Et Ariane 6 dans tout ça? Bruno Le Maire a réitéré sa totale confiance dans le futur lanceur lourd européen, dont le premier vol est prévu en 2022. "Ariane 6 est la bonne solution, a martelé Bruno Le Maire devant les salariés d’ArianeGroup. Je compte sur vous pour couper un peu le sifflet à ceux qui ont estimé, un peu rapidement, qu’Ariane 6 était dépassée." L’accord franco-allemand signé à l’été, et confirmé par un accord de l’Agence spatiale européenne, garantit quatre lancements institutionnels par an à Ariane 6. Pour arriver aux 7 lancements, qui permettent d’équilibrer le modèle économique du lanceur, il faut donc trouver trois lancements commerciaux par an. "Ma conviction profonde, c’est que nous n’aurons aucun mal à trouver ces trois lancements privés, estime Bruno Le Maire. Je suis même convaincu que nous pourrons faire mieux."

L’Europe spatiale revient de loin, estime le ministre de l’Economie. Depuis un an, le Vieux continent se déchirait sur le sujet des lanceurs, avec des visions opposées chez les trois grands partenaires d’Ariane 6 (France, Allemagne, Italie). "Nous étions partis sur le chemin de la division et de la rivalité entre nations européennes, où chacun, dans son coin, voulait soit torpiller Ariane 6, soit ouvrir une concurrence pour que chaque pays ait son propre lanceur, assure Bruno Le Maire. C’était suicidaire."

L’Allemagne, raconte le ministre, se rêvait en maître d’œuvre d’une rivale d’Ariane 6. "Notre partenaire allemand, parce qu’il estimait que nous étions dans une logique trop institutionnelle et pas assez compétitive, envisageait de développer son propre lanceur, rival d’Ariane 6, explique "BLM". Il avait pour cela deux compagnies remarquables, Isar Aerospace et OHB. Il a fallu leur montrer que nous étions prêts à changer de logique, en ouvrant la compétition à des acteurs privés". Finalement, l’Allemagne continuera de soutenir Ariane 6, conjointement avec la France et l’Italie, à hauteur de 140 millions d’euros par an.
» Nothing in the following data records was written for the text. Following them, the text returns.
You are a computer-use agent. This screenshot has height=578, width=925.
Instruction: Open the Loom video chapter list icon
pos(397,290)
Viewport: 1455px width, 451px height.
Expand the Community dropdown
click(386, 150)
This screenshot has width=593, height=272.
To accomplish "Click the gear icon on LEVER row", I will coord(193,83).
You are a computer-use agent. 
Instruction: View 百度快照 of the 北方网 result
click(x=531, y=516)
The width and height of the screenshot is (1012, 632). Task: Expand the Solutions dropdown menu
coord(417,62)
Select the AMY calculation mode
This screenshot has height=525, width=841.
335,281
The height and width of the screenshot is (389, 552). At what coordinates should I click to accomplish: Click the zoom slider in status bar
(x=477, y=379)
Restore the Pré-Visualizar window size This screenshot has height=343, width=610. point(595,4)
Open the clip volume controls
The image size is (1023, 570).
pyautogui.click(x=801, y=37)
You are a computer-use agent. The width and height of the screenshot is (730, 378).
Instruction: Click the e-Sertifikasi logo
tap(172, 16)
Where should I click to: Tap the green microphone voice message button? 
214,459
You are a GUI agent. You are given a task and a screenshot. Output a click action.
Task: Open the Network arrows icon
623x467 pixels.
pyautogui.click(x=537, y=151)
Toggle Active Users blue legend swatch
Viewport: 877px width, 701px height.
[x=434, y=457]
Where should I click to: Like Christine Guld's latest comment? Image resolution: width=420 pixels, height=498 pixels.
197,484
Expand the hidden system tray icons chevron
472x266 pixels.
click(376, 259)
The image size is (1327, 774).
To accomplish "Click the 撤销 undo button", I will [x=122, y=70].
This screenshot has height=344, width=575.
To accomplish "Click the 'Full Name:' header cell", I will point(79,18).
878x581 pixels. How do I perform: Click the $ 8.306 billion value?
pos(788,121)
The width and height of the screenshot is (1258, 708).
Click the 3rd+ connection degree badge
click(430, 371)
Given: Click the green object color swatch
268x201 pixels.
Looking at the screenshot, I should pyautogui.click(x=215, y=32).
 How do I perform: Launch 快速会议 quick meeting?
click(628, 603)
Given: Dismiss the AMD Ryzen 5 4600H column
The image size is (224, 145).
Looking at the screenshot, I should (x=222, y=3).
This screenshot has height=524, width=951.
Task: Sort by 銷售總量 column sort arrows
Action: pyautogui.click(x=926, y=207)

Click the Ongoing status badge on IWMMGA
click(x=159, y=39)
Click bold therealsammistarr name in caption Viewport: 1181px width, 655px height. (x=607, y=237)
Vue d'artiste du lanceur Spectrum d'Isar Aerospace, sur le pas de tir d'Andoya en Norvège (photo Isar Aerospace)

Vernon conforté

La France a ensuite dû trouver un accord avec l’Italie. "Les négociations avec l'Italie ont été tout aussi difficiles et intenses qu’avec l’Allemagne, a indiqué le ministre de l’Economie. Il a fallu convaincre nos partenaires italiens que ce n’était pas une bonne idée de développer un moteur concurrent de Prometheus, que ce dernier était déjà bien avancé, qu’il représente des coûts considérables, que nous n’avions pas les moyens de nous diviser sur l’aventure spatiale. Nous avons conclu un accord pour coopérer sur la propulsion liquide, sur la base d’une approche complémentaire à Prometheus." En clair, Rome sera pleinement intégrée au développement des futurs moteurs réutilisables plus petits que Prometheus, qui pourraient notamment équiper un futur étage supérieur d’une Ariane Next réutilisable.

En échange, l’Italie a accepté le transfert à Vernon de la fabrication des turbopompes des moteurs Vinci et Vulcain, des éléments essentiels des moteurs-fusées, ce qui compensera à peu près le départ du moteur Vinci en Allemagne. De quoi garantir l’avenir du site normand, estime Bruno Le Maire. "Vinci s’en va, mais Vulcain reste, Prometheus arrive, et les turbopompes reviennent", résume-t-il. De 830 emplois actuellement, Vernon devrait remonter à près de 1.000 salariés en 2025.